Izzie sank into her aunt’s arms and bit back the desire to burst into tears.
‘I’ll phone you later,’ Anneliese whispered, for her ears only.
‘I’d like that,’ Izzie said.
Izzie woke up to light filtering in through floral curtains. She’d been having the most amazing dream and she wanted to tell Joe. They’d been on a holiday somewhere sunny, maybe Mexico, and she could feel the heat burnishing her skin. Then there was a ride in a teeny plane and now they were back in their lovely home, a light-filled loft apartment. She felt utter contentment fill her and she rolled over in the bed to touch Joe. Just then, she came fully awake. There was no Joe in the bed beside her. She’d never slept with him, she realised suddenly. It had all been a dream. Their sleeping together was relegated to small naps after those times they’d made love: correction – after they’d had sex.
They would never live in an airy loft apartment in New York together; he’d probably hate it. She wasn’t sure what he liked in apartments or houses. She’d never seen anywhere he’d ever lived. Instead, she was alone in her childhood bed in Tamarin, with the pale wallpaper she’d picked herself when she was eighteen and the apple tree banging in the wind against the window. Joe would never see this, he would never know about her childhood, he’d never come here, he’d probably never get to meet Gran.
Izzie, you are a moron, she said out loud.
She rubbed the sleep out of her eyes, threw back the covers and got up. No looking back: it was time to look forwards. It was after eleven. She’d slept for fifteen hours and she was hungry and thirsty.
Still in her T-shirt and pyjama bottoms, she went downstairs. There was no sign of Dad, but there was coffee in the pot and a note left on the counter beside the coffee.
‘Izzie, there’s food in the fridge. Hope the coffee’s drinkable when you get up. I’m on my mobile phone and I’m going to drop into the hospital later. Call me if you need a lift, otherwise, I’ll be back at one.’

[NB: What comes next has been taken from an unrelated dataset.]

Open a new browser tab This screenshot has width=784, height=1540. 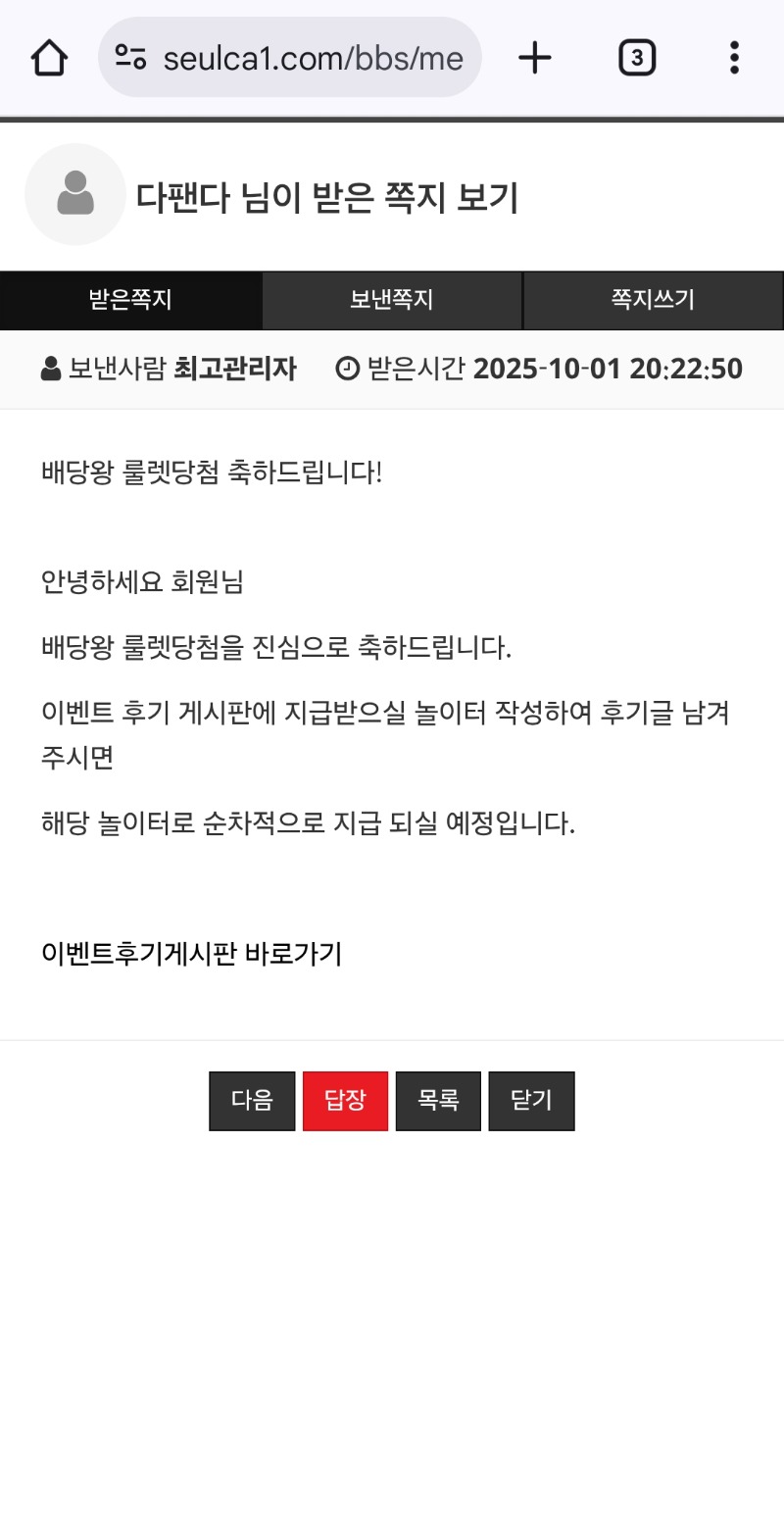535,58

Izzie drank her coffee, ate two rounds of Irish soda bread toasted and smothered with bitter marmalade, then showered and checked her messages on her BlackBerry. There was one from Carla, wishing her well, hoping that everything was OK, a couple more from people at work, another from Andy, who lived two apartments below her, saying he’d called and did she want to go to the movies with him and some friends?
She’d have to ring him later and tell him she was in Ireland. There was one from Stefan, about the SupaGirl! competition. More work, she’d pass that on to Carla. Nothing from Joe. Not that he’d ever emailed her before – he was far too clever to want electronic evidence of their fling, she thought acidly. But he had her email address, he could have mailed if he’d been that desperate to get in touch with her.
It seemed that when the going got tough, the tough found themselves other sex playmates. Thanks a lot, Joe, delighted to find out that you could last the distance.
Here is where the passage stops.